Não consigo ainda saber a qual desses sistemas o do estimado irmão barão Haugwitz (5) se relaciona mais. A explicação que ele dá das palavras Jakin e Boaz, e o que ele indica em relação às propriedades do 3º grau, parecem estar bastante relacionados com o que conheço dos dois últimos que mencionei. Além disso, cheguei a saber por várias fontes que a sua Loja em Goerlitz, na Silésia, tem como objetivo especial a ciência hermética, mas acredito que devo suspender qualquer julgamento até que eu receba a tradução que V.A.S. me informou que gentilmente se dispôs a fazer para mim.
Embora eu não tenha uma noção clara de como esses conhecimentos, tão antigos quanto o mundo, estão ligados ao cristianismo e até foram aprimorados por ele, não me oponho à possibilidade de que São João Evangelista, que tratou com tanta energia e sublimidade da essência do sagrado Verbo divino, tenha reunido os antigos mestres das ciências naturais e aprimorado seus conhecimentos pela luz do Evangelho, os quais assim chegaram até nós. No entanto, tal linhagem, que seria apenas provável e não demonstrada por uma verdade absoluta, terá grande peso para aqueles que buscam a verdade, especialmente se for incluída sem um título real a Ordem dos Templários? Acredito, no entanto, que tudo isso poderia ser arranjado de maneira bastante adequada se considerarmos como verdadeiro apenas o que não pode ser provado, e não como certo. Tudo dependerá, portanto, do tipo de provas ou probabilidade que o estimado irmão barão Haugwitz seria capaz de apresentar.
Mas eu penso que o ponto mais essencial na conjuntura atual, se quisermos estabelecer de uma vez por todas no sistema maçônico uma base fixa e invariável, é apresentar, neste momento, uma reforma aos maçons que tenha um objetivo real e possível em sua natureza, e cujo efeito possa se tornar certo para aqueles que, devidamente preparados e testados, seguirão fielmente os meios indicados pelo próprio sistema. Se no futuro eles forem alimentados como no passado apenas com princípios vagos de teoria, sem garantir a eles a certeza do sucesso de maneira que possam esperar receber, sem dúvida, pelos próprios feitos, os efeitos prometidos, é temível que, já cansados por muitas promessas ilusórias feitas pela Maçonaria em geral, eles se cansem completamente.

Dados de ancoragem por coordenadas de pixel:
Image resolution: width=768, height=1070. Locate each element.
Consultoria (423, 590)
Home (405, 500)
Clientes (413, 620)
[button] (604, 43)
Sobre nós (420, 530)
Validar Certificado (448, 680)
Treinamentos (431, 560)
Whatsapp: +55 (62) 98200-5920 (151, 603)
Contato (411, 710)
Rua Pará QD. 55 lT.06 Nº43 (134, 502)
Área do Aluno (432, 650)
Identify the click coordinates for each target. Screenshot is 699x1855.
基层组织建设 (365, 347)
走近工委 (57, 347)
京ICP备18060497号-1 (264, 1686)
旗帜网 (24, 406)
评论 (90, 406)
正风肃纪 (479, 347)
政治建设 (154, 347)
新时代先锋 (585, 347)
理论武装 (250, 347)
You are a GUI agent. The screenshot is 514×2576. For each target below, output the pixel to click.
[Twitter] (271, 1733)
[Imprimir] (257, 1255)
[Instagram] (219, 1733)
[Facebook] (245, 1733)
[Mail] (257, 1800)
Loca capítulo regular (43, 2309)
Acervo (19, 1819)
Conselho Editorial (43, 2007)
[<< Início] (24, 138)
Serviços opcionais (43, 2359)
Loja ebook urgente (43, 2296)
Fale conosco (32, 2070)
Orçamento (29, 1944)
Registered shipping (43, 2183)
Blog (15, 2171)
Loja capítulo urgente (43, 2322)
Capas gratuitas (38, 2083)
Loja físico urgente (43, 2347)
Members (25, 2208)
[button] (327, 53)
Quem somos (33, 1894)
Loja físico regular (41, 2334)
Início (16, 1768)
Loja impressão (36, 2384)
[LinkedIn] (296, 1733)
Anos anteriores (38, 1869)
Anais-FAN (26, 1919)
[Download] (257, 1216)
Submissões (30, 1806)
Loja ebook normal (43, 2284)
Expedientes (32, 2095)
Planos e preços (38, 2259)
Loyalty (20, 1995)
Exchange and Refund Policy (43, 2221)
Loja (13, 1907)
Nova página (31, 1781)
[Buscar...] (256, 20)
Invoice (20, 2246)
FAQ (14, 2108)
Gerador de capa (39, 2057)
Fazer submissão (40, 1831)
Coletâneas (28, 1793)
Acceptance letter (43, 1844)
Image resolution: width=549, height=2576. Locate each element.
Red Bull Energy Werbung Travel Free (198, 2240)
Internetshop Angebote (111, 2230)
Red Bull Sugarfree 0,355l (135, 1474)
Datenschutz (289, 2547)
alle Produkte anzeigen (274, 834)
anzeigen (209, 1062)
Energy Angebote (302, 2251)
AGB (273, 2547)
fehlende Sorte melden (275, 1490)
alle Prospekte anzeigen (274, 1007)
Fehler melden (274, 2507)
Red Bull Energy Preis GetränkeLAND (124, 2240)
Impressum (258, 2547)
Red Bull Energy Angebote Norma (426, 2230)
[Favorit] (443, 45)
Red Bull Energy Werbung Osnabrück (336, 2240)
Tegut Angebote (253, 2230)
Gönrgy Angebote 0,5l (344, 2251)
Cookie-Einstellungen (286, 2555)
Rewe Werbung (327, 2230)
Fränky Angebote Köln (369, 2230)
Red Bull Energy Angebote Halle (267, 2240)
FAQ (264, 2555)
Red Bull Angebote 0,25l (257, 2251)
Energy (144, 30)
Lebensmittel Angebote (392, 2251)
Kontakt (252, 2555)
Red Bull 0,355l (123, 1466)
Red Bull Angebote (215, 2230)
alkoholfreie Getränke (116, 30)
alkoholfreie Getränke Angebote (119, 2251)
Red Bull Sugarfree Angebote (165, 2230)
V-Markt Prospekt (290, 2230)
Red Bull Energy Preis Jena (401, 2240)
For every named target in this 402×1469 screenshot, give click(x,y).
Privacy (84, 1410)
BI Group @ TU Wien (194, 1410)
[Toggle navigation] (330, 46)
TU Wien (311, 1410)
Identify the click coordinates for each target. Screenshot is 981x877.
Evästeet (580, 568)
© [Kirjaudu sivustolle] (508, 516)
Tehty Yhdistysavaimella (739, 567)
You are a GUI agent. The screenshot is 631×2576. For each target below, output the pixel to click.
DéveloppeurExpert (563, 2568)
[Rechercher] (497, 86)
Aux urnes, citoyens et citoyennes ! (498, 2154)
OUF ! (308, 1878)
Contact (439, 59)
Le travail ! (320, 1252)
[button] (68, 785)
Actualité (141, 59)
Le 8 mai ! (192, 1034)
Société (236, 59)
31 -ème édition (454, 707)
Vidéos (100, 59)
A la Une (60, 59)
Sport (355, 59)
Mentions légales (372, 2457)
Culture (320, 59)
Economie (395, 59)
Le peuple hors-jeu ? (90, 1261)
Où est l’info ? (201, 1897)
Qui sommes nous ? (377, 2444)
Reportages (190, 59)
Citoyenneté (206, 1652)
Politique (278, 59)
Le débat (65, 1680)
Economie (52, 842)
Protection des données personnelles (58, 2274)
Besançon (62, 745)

» TAREFA 1
Traduza para o inglês esta frase do trecho sobre a Maçonaria: "Tudo dependerá, portanto, do tipo de provas ou probabilidade que o estimado irmão barão Haugwitz seria capaz de apresentar."
» TAREFA 2
Segundo o trecho sobre a Maçonaria, onde fica a Loja do barão Haugwitz?
» TAREFA 3
Prossiga com o trecho sobre a Maçonaria a partir da última frase apresentada.

» RESPOSTA ESPERADA 1
Everything will therefore depend on the kind of proof or probability that the esteemed brother Baron Haugwitz would be able to present.

» RESPOSTA ESPERADA 2
Em Goerlitz, na Silésia.

» RESPOSTA ESPERADA 3
O sistema da Ordem dos Grandes Professos difere essencialmente dos anteriores no sentido de que, ao não prometer nenhum resultado físico e anunciar apenas um objetivo espiritual e moral ao alcance de todos os admitidos, ele cumpre perfeitamente seu propósito. No entanto, se a este primeiro objetivo for adicionado outro, como me parece possível, que prometa alguns sucessos físicos na ciência natural, antes de anunciá-lo, deve-se, ao meu ver, garantir que os Eleitos tenham meios certos de obter a prova da verdade.
Notas:
(1) - Ou seja, na linguagem da época: que se relaciona à alma.
(2) - A natureza corporal e a natureza animal.
(3) - Atual em oposição a original, misto por ser meio sensível e meio espiritual. Derivado diretamente das teses do Sr. de P.
(4) - Réau-Croix dos Eleitos Coëns
(5) - Líder de uma sociedade maçônico-mística, os Irmãos da Cruz e altamente estimado pelo Príncipe.
I.C.J.M.S. Que Nossa Ordem Prospere !!!